Caffeine is also a common ingredient of soft drinks, such as cola, originally prepared from kola nuts. Soft drinks typically contain 0 to 55 milligrams of caffeine per 12 ounce serving. By contrast, energy drinks, such as Red Bull, can start at 80 milligrams of caffeine per serving. The caffeine in these drinks either originates from the ingredients used or is an additive derived from the product of decaffeination or from chemical synthesis. Guarana, a prime ingredient of energy drinks, contains large amounts of caffeine with small amounts of theobromine and theophylline in a naturally occurring slow-release excipient.

===Other beverages===
- Mate is a tea-like drink popular in many parts of South America. Its preparation consists of filling a gourd with the leaves of the South American holly yerba mate, pouring hot but not boiling water over the leaves, and drinking with a straw, the bombilla, which acts as a filter so as to draw only the liquid and not the yerba leaves.

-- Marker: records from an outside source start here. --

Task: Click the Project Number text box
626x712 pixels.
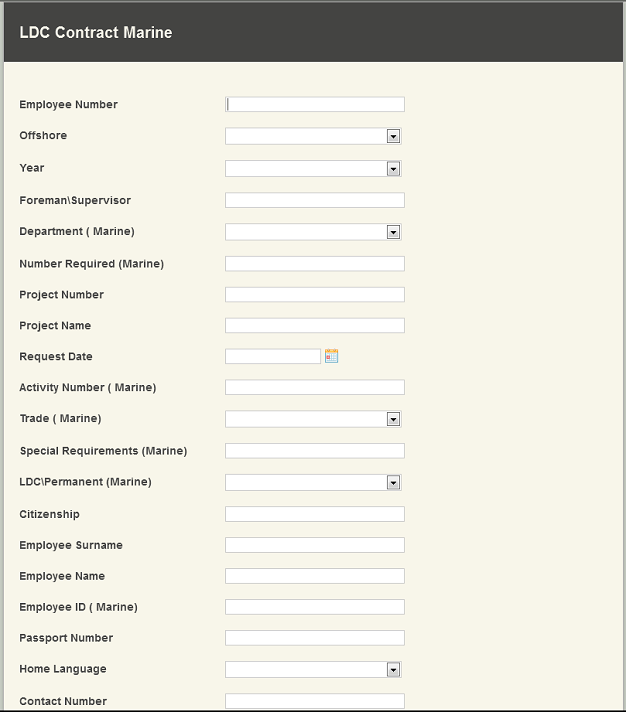Action: 315,295
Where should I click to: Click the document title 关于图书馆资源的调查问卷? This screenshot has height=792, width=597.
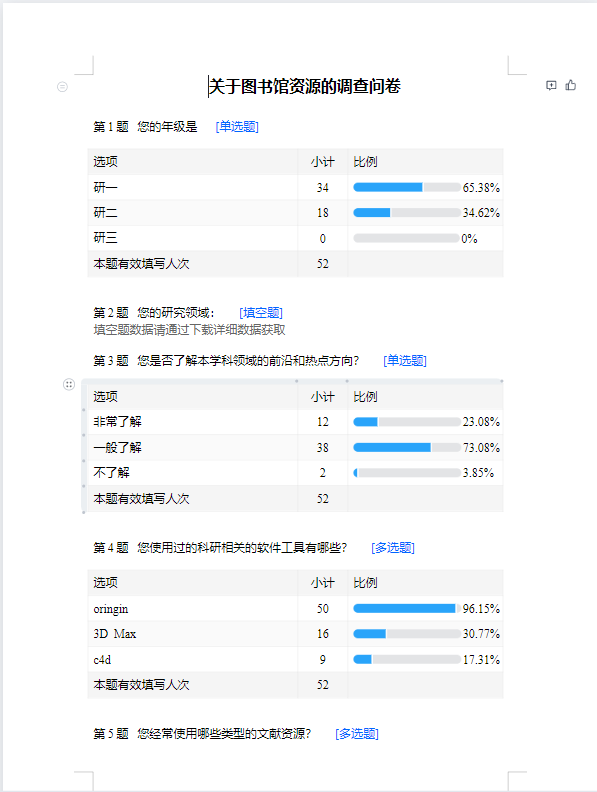[x=305, y=86]
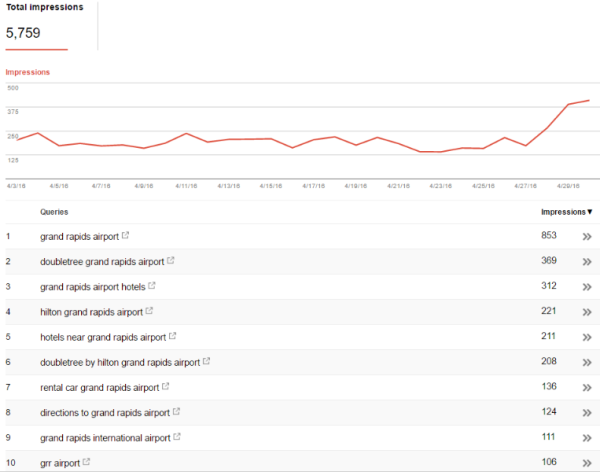
Task: Click the Queries column header
Action: click(54, 212)
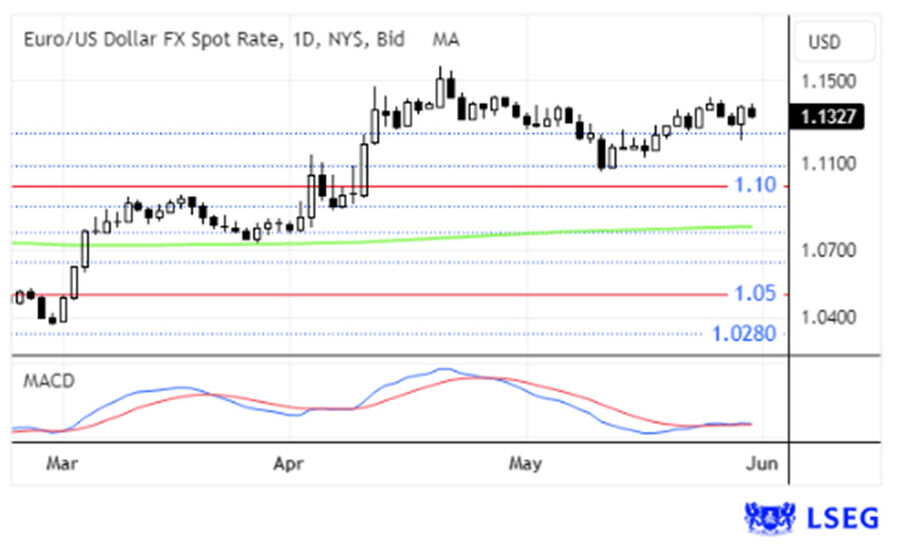Click the MA indicator label
The image size is (900, 545).
446,40
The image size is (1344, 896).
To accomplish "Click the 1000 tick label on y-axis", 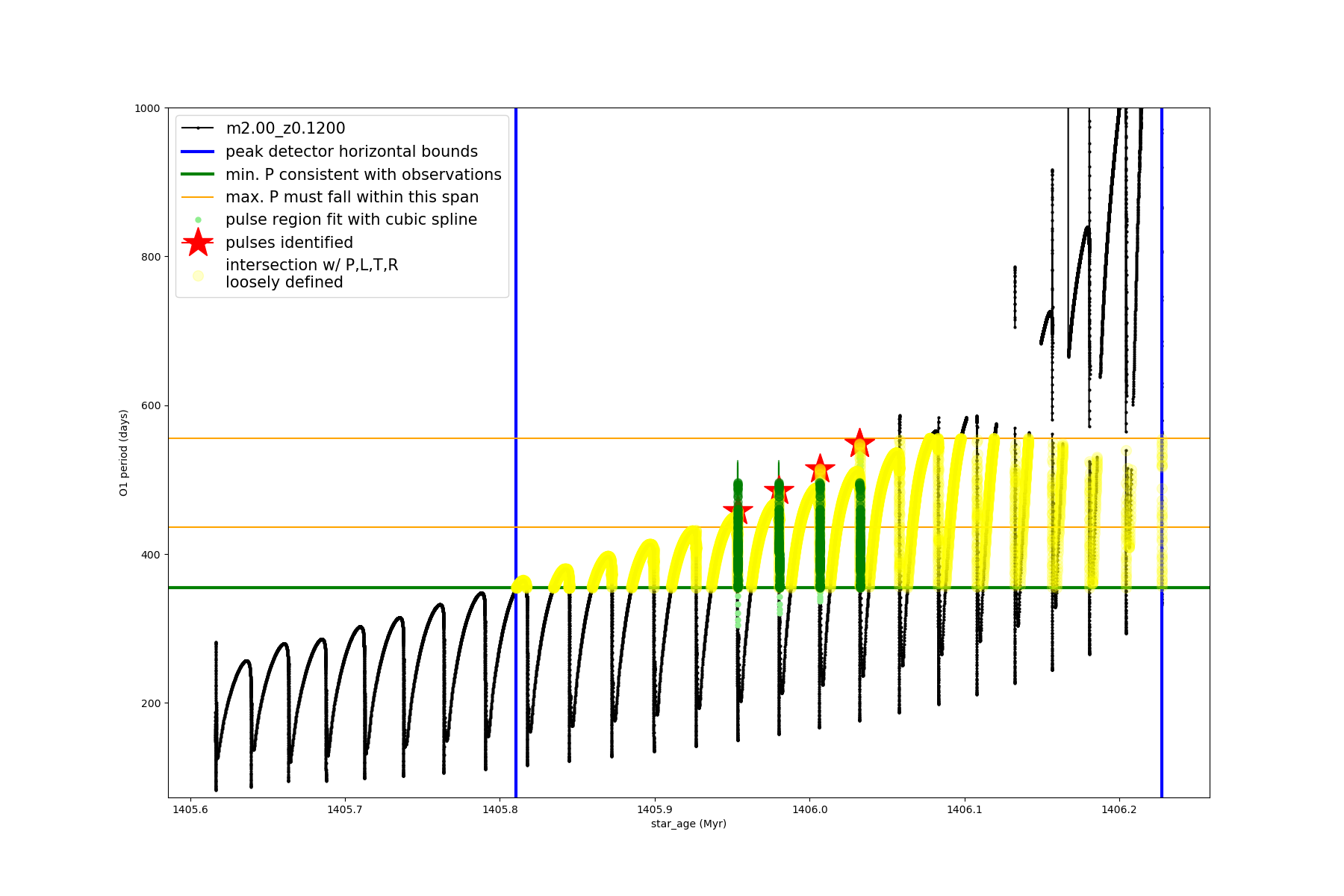I will click(147, 108).
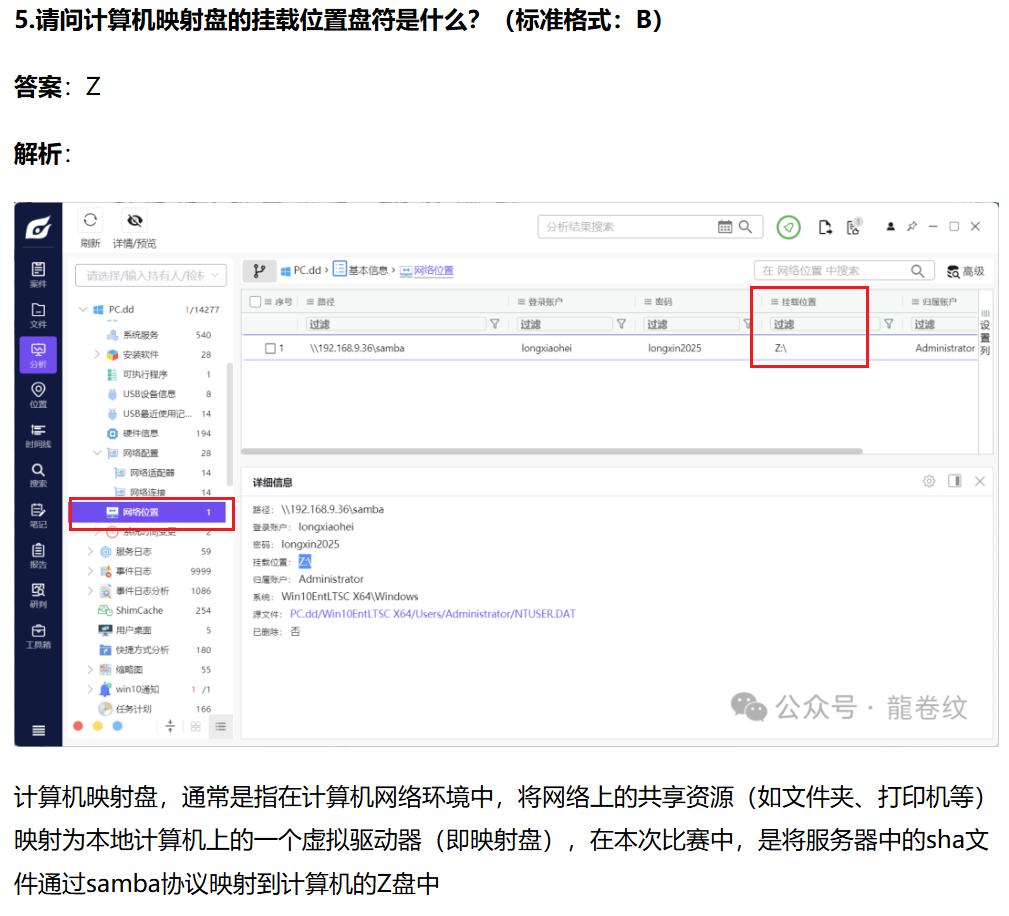Click the gear icon in 详细信息 panel
This screenshot has height=916, width=1009.
click(929, 481)
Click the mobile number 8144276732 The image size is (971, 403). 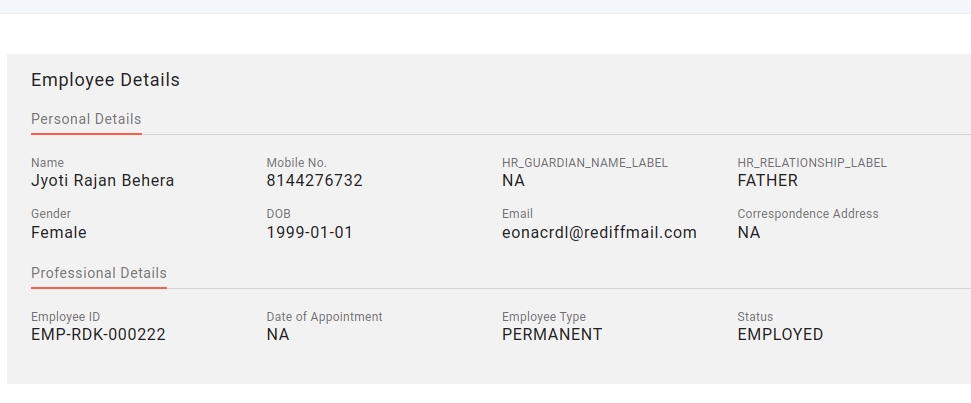click(314, 181)
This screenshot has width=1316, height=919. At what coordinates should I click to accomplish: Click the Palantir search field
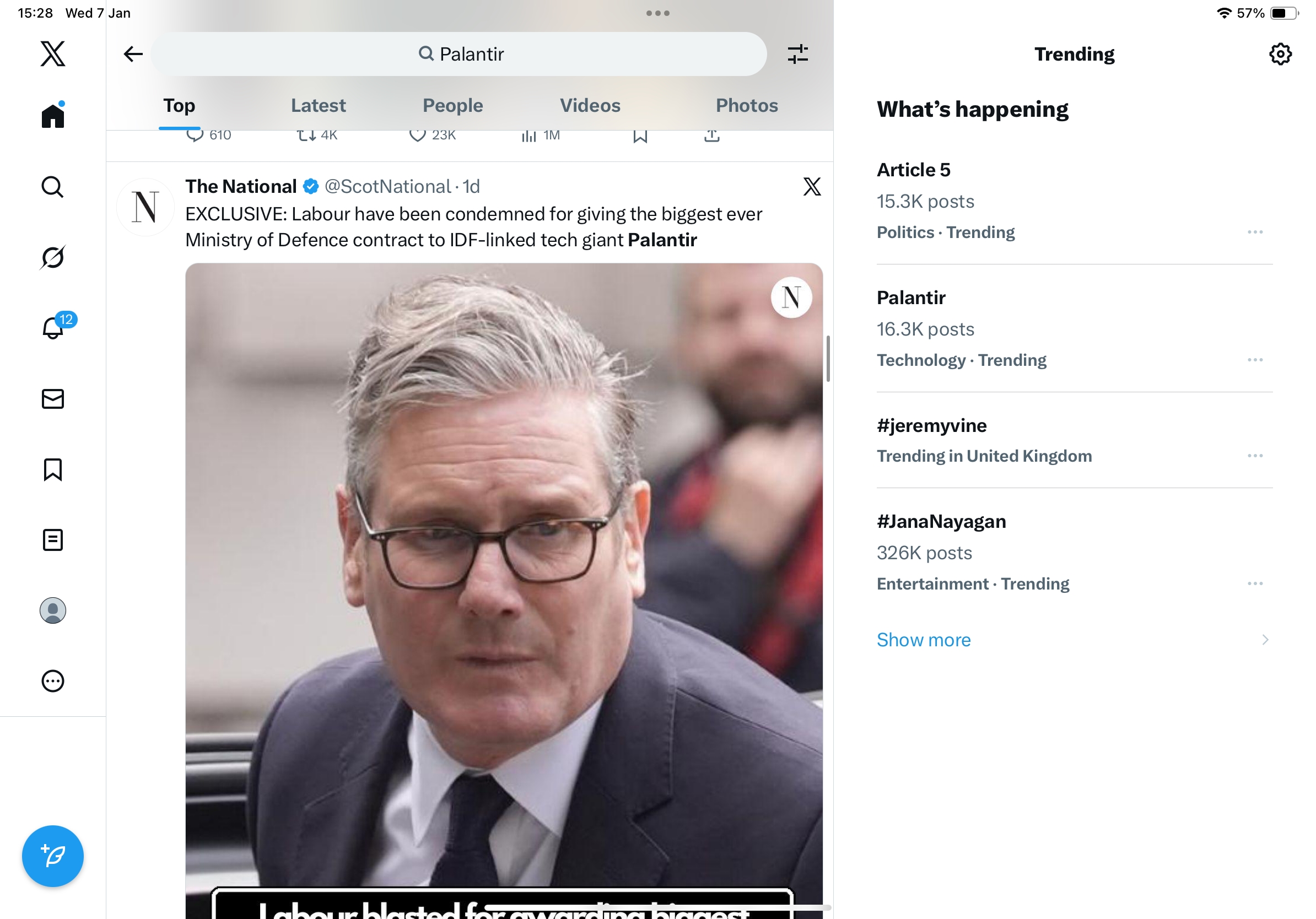point(459,54)
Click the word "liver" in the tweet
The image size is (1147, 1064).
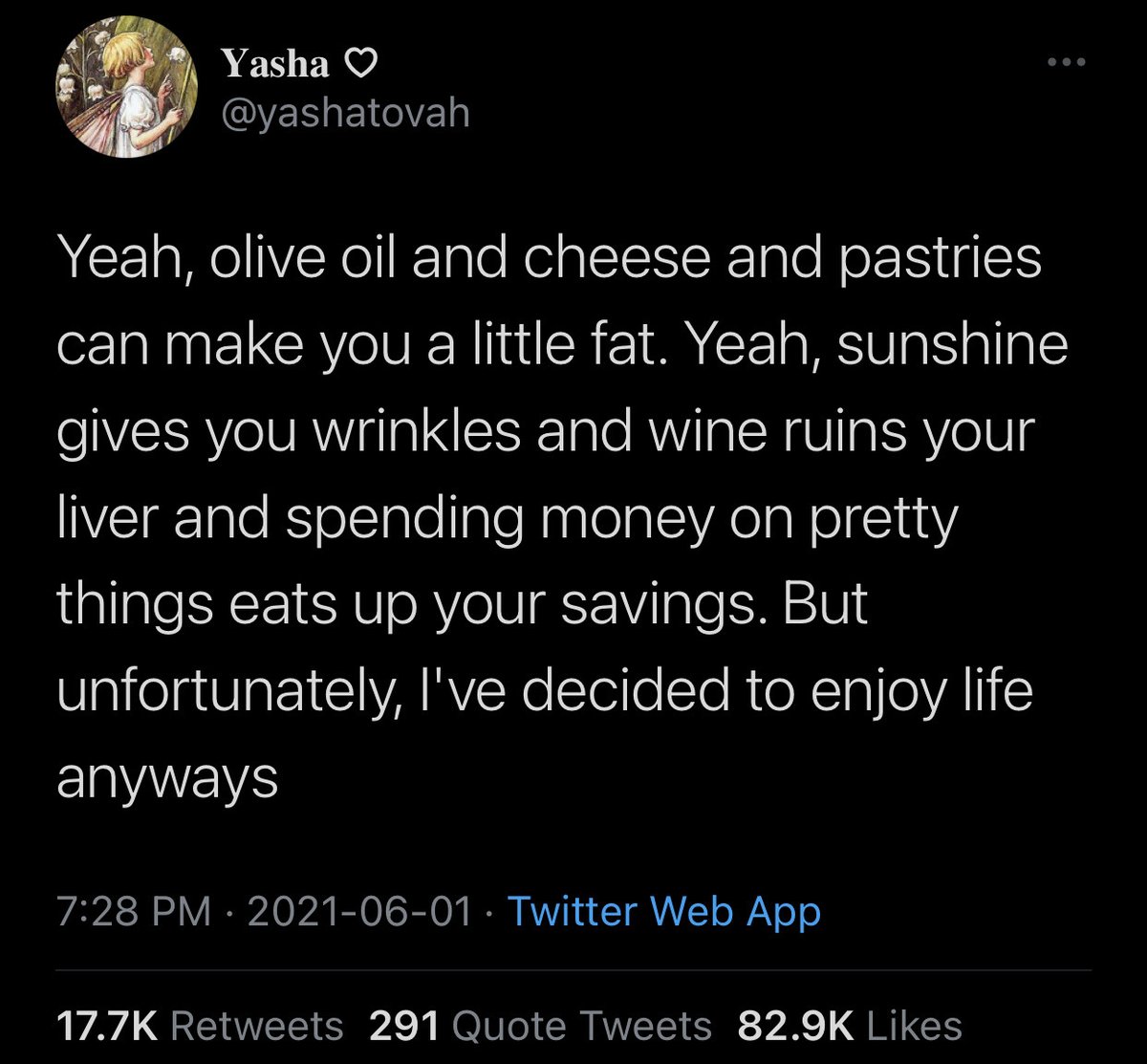click(108, 518)
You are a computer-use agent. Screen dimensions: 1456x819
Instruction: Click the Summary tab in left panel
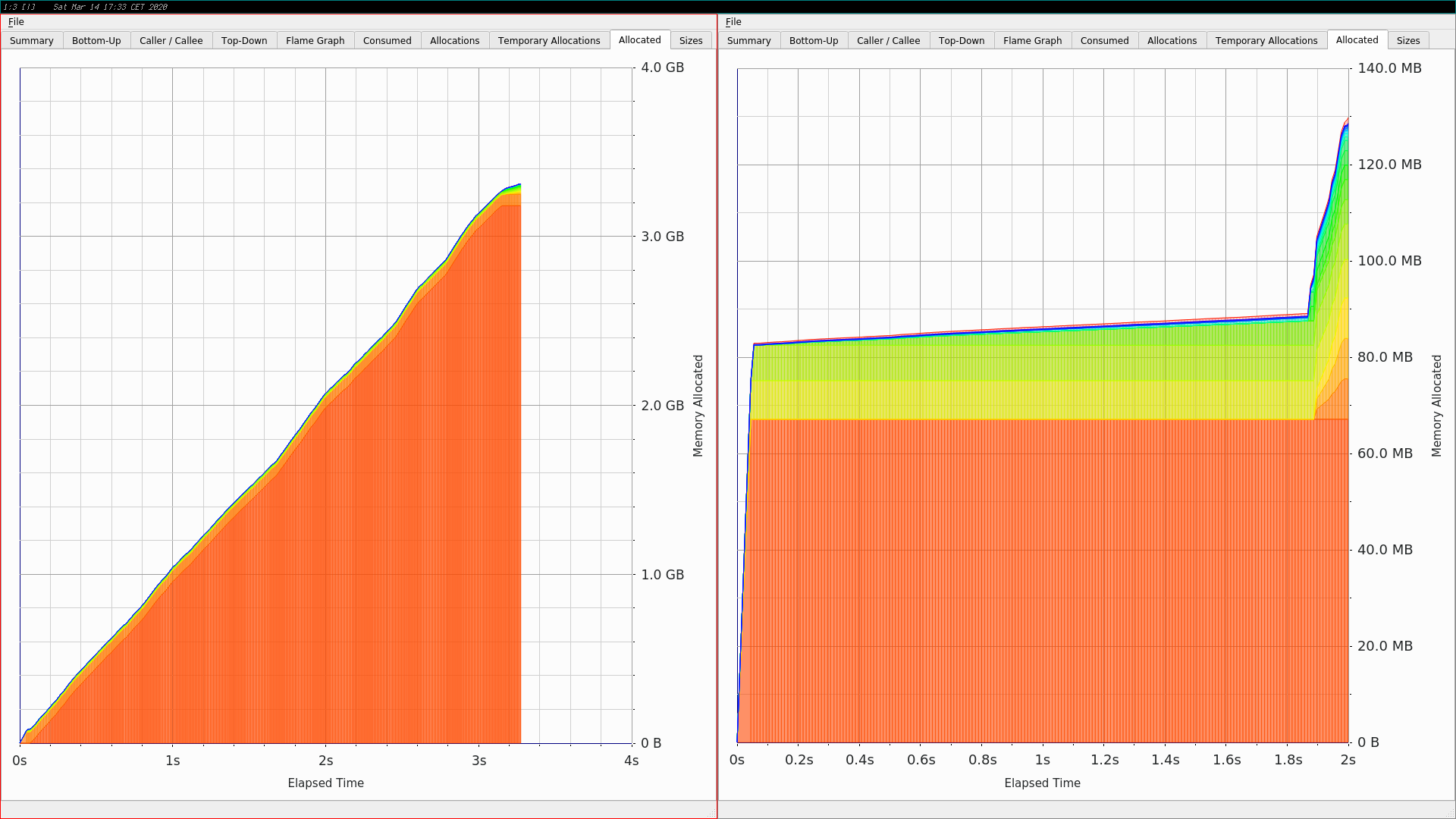pyautogui.click(x=32, y=40)

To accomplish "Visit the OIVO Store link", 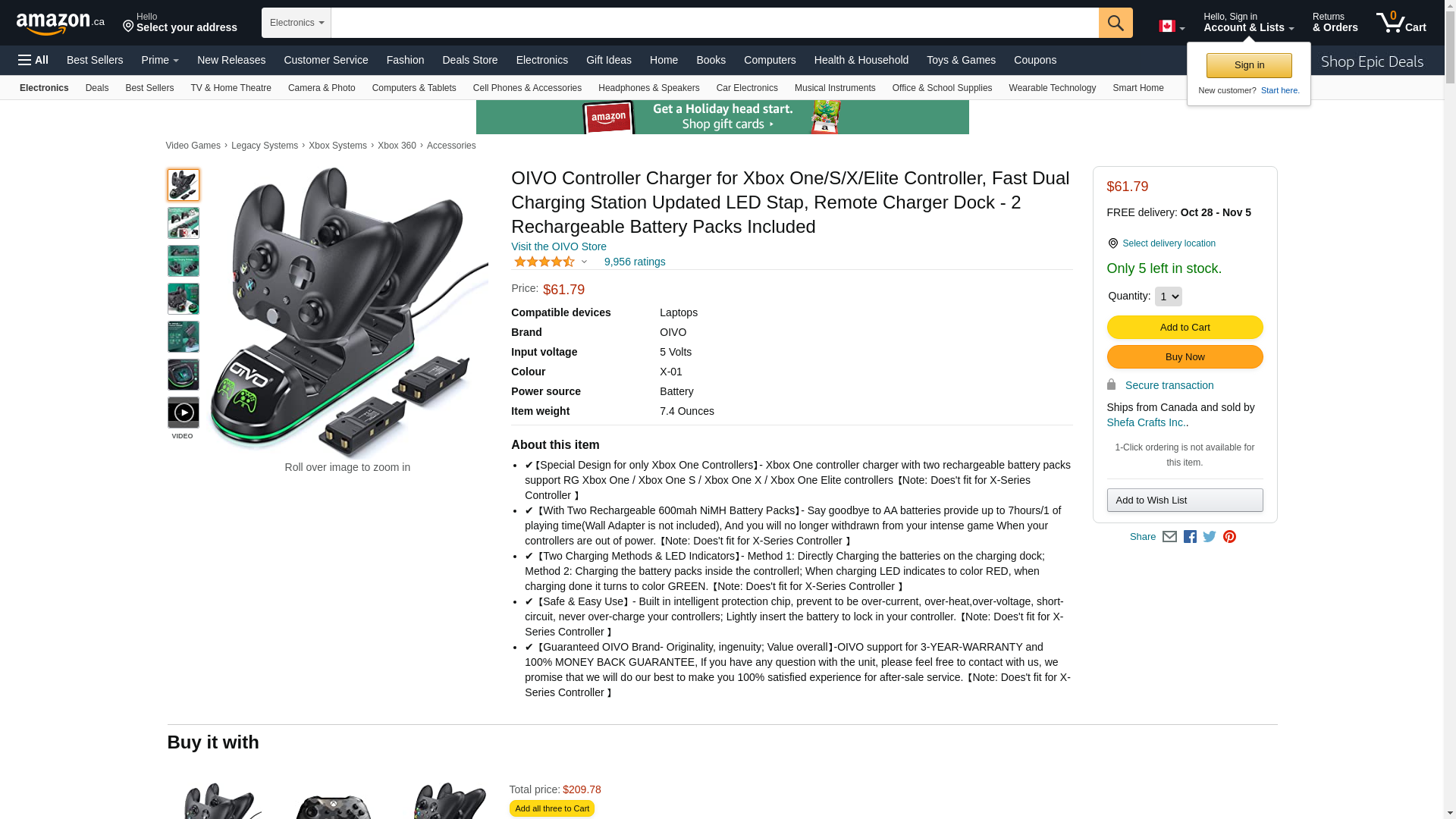I will click(x=559, y=246).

- Guaraná is a soft drink originating in Brazil made from the seeds of the Guaraná fruit.
- The leaves of Ilex guayusa, the Ecuadorian holly tree, are placed in boiling water to make a guayusa tea.
- The leaves of Ilex vomitoria, the yaupon holly tree, are placed in boiling water to make a yaupon tea.
- Commercially prepared coffee-flavoured milk beverages are popular in Australia. Examples include Oak's Ice Coffee and Farmers Union Iced Coffee. The amount of caffeine in these beverages can vary widely. Caffeine concentrations can differ significantly from the manufacturer's claims.